Ces performances rapprochent la Côte d’Ivoire des objectifs mondiaux « 95–95–95 » fixés par l’ONU Sida pour 2030. Le pays a misé sur l’approche « test and treat » (tester et traiter immédiatement), avec un accès gratuit aux traitements dans les centres de santé publics. Des campagnes mobiles de dépistage ont également été déployées dans les zones rurales, où les structures sanitaires sont plus rares.

Populations clés et prévention ciblée

Des efforts importants ont été entrepris en direction des populations clés, à risque plus élevé d’exposition : travailleurs du sexe, hommes ayant des rapports avec d’autres hommes, personnes transgenres, détenus. Ces groupes bénéficient de centres dédiés, de sensibilisation communautaire et d’un suivi adapté, même si des résistances sociales et culturelles persistent.

L’éducation à la santé sexuelle, notamment dans les écoles, reste un levier encore sous-utilisé. Trop de jeunes ignorent encore les modes de transmission du virus ou rejettent le dépistage, par peur du regard de la société. La lutte contre la stigmatisation demeure donc centrale.

Un avenir fragilisé par le retrait des partenaires internationaux

Jusqu’en 2023, les États-Unis, à travers les programmes PEPFAR et USAID, figuraient parmi les principaux bailleurs de fonds du système de lutte contre le VIH en Côte d’Ivoire. Ces aides ont financé les traitements, les tests, la formation du personnel médical, les campagnes de sensibilisation et les infrastructures.

Mais depuis 2024, une réorientation stratégique américaine a été engagée. Plusieurs programmes USAID ont pris fin ou ont été drastiquement réduits, dans un contexte de recentrage sur d’autres priorités géopolitiques et sanitaires. Cela laisse planer une incertitude sur le financement futur des ARV, du suivi biologique (charge virale) et de l’assistance communautaire.

Le gouvernement ivoirien, conscient de cette dépendance, a commencé à travailler à une autonomisation progressive du dispositif, avec un budget national renforcé et un appel à la mutualisation régionale. Mais la transition reste délicate, surtout si elle s’accélère sans appui technique suffisant.

Maintenir les acquis, éviter le recul

Si la Côte d’Ivoire a su bâtir une riposte efficace, le risque d’un affaiblissement des moyens est réel. Sans financement pérenne, les campagnes de dépistage pourraient ralentir, les traitements manquer, et la surveillance des patients se dégrader.

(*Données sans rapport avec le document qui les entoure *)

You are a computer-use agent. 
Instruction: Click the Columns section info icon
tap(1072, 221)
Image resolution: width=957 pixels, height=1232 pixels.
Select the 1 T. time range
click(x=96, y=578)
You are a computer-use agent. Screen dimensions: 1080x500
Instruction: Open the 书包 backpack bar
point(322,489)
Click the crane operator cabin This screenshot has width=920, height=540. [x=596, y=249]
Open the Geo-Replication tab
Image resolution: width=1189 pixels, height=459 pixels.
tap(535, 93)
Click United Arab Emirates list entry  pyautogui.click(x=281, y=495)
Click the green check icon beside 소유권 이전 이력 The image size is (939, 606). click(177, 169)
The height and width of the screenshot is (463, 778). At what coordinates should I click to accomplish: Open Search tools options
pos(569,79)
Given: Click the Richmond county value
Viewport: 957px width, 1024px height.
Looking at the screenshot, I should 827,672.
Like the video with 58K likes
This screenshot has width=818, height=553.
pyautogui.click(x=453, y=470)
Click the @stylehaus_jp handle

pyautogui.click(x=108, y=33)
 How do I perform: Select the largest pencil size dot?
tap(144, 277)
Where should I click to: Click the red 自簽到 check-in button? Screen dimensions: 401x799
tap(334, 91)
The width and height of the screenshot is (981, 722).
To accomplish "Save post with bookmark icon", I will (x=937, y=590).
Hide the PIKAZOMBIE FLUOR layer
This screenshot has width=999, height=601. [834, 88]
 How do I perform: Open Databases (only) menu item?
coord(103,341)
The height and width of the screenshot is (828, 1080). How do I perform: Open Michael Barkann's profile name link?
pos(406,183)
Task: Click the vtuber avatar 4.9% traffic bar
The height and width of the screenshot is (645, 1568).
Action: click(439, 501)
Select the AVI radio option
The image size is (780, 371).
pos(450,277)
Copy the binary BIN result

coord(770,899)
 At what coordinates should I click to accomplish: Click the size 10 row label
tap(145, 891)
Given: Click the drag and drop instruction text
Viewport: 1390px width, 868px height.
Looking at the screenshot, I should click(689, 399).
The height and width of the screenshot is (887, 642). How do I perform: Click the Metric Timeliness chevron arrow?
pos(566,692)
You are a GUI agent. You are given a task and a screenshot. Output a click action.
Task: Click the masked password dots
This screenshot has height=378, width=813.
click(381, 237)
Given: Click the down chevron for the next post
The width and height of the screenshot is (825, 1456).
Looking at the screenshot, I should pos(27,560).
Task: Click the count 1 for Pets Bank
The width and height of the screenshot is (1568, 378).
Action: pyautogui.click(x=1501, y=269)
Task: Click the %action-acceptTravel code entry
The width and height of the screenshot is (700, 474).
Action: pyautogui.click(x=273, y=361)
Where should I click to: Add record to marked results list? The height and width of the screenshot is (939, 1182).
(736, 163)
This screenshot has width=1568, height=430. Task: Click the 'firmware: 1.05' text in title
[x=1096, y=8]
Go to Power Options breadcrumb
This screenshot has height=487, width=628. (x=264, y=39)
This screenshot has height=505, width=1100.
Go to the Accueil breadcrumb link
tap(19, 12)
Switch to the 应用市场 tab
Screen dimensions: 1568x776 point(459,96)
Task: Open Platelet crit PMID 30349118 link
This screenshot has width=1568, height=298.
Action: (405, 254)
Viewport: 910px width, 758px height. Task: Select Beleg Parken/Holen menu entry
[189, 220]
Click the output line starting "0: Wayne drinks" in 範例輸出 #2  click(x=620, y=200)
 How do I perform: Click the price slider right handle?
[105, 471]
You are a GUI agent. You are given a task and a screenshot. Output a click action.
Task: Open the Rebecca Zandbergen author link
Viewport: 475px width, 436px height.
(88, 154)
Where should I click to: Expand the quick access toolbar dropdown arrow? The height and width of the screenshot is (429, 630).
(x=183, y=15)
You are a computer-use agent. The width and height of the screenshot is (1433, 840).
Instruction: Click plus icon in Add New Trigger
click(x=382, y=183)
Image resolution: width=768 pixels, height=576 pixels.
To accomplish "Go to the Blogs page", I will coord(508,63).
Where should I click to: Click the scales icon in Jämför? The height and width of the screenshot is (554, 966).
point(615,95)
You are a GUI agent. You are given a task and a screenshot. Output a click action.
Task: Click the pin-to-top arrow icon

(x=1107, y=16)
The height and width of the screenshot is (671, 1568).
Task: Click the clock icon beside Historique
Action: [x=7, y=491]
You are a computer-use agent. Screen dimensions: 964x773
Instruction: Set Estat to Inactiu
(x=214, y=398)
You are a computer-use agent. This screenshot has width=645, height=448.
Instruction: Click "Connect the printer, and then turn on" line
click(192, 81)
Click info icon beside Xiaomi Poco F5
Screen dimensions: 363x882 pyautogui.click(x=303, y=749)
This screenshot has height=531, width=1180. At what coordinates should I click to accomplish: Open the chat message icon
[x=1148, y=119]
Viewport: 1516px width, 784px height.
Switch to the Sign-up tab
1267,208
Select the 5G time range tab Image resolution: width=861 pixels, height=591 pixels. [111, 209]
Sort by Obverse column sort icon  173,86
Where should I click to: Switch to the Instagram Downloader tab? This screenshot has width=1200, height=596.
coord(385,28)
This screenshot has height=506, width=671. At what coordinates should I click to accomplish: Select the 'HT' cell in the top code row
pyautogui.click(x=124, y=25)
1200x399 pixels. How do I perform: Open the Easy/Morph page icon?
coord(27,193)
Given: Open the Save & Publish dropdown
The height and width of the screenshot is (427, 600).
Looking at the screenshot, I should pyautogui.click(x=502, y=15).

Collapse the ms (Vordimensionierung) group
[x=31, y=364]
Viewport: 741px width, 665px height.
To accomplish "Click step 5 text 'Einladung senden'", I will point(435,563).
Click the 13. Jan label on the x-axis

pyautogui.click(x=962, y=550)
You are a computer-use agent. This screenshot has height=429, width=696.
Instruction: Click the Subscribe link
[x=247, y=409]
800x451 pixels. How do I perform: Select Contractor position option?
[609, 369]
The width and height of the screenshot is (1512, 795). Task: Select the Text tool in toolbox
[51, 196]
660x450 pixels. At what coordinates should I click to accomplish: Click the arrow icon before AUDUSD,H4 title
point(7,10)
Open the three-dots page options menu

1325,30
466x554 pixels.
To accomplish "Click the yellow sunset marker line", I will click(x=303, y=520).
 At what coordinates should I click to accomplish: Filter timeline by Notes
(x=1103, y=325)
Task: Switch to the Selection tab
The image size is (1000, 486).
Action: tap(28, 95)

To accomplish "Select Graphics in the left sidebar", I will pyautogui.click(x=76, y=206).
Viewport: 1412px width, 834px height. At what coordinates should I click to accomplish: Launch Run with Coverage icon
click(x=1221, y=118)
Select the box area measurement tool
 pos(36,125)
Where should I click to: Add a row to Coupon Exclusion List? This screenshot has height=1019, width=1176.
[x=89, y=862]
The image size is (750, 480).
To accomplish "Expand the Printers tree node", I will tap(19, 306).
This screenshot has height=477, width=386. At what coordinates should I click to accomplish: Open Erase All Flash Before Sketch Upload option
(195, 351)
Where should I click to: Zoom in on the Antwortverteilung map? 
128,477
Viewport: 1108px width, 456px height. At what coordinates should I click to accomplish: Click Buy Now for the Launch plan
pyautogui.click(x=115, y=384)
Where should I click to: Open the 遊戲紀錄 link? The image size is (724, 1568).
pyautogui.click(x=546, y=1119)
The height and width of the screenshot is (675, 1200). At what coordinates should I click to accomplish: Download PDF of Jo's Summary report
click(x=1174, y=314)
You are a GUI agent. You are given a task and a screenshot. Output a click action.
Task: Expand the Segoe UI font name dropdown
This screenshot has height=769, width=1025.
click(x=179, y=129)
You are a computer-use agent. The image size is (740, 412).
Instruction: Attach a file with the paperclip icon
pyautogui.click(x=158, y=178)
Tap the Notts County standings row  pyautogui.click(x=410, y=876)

Pire, certains pourraient sortir du circuit de soin, ce qui ouvrirait la voie à une recrudescence des cas.

Dans un contexte de forte mobilité sous-régionale, l’enjeu dépasse les frontières nationales. La Côte d’Ivoire, leader régional en matière de prise en charge, a aussi une responsabilité de coordination avec ses voisins pour éviter les disparités et favoriser l’intégration sanitaire.

Une mobilisation nationale à amplifier

Le VIH n’est pas une maladie du passé. En Côte d’Ivoire, il touche encore des centaines de milliers de personnes. La réponse doit rester à la hauteur des besoins, avec une mobilisation collective, soutenue, et adaptée aux nouvelles réalités.

Si l’aide internationale fléchit, l’État ivoirien devra affirmer son leadership sanitaire, avec l’appui du secteur privé, de la société civile et des partenaires régionaux. Il en va de la santé publique, de la dignité humaine et du développement durable de notre société.